【产品小白】产品视角的RAG
深入理解检索增强生成(Retrieval-Augmented Generation,简称RAG)技术对于开发智能、高效的产品至关重要。
RAG技术将信息检索与生成式大语言模型(Large Language Models,LLMs)相结合,旨在提升模型在处理知识密集型任务时的准确性和可靠性。
一、RAG的核心组成
检索器(Retriever):负责从外部知识库中检索与用户查询相关的信息。常用的检索方法包括:
稀疏检索:基于关键词匹配,如TF-IDF、BM25等算法,适用于处理大量文档的场景。

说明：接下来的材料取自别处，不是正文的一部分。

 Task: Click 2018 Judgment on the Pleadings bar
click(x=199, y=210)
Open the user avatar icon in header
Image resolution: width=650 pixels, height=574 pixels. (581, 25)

密集检索:利用深度学习模型将查询和文档转换为向量表示,通过计算向量之间的相似度来检索相关内容,能够捕捉语义层面的相似性。
增强(Augmentation):将检索到的信息与用户查询结合,形成丰富的上下文提示(Prompt),供生成模型使用。这一过程确保了生成模型能够参考最新且相关的知识,提高响应的准确性。
生成器(Generator):基于增强后的提示,利用LLM生成自然、连贯的文本响应。生成器综合了内部知识和外部检索信息,确保输出内容既符合上下文,又具备高质量的表达。
二、RAG的工作流程
数据准备阶段:
数据提取:收集多种格式的数据,如PDF、Word、HTML等,并进行预处理和标准化。
文本分割:将长文档拆分为更小的单元,以便于向量化处理。常用的分割策略包括基于句子的分割和固定长度的分割。
向量化(Embedding):使用深度学习模型将文本转换为向量表示,捕捉文本的语义信息。常用的向量化模型包括BERT、RoBERTa等。
数据入库:将向量化后的数据存储在向量数据库中,如FAISS、Pinecone等,以支持高效的相似度检索。
应用阶段:
用户查询处理:当用户提出查询时,将其转换为向量,并在向量数据库中检索最相关的文档片段。
提示增强:将检索到的文档与用户查询结合,形成增强的提示输入。
答案生成:生成器基于增强的提示,生成准确且符合上下文的响应。
三、RAG的优势
提高准确性:通过引入外部知识源,减少模型生成不准确或虚构信息的风险。
保持最新性:使模型能够访问最新的信息,提供当前且相关的响应。
增强用户信任:通过引用可靠来源,增加用户对系统响应的信任度。
四、RAG的应用场景
智能客服:提供基于最新产品信息和政策的客户支持。
企业知识管理:帮助员工快速访问公司内部文档和数据,提高工作效率。
教育辅导:根据最新教材和教育资源,提供个性化学习指导。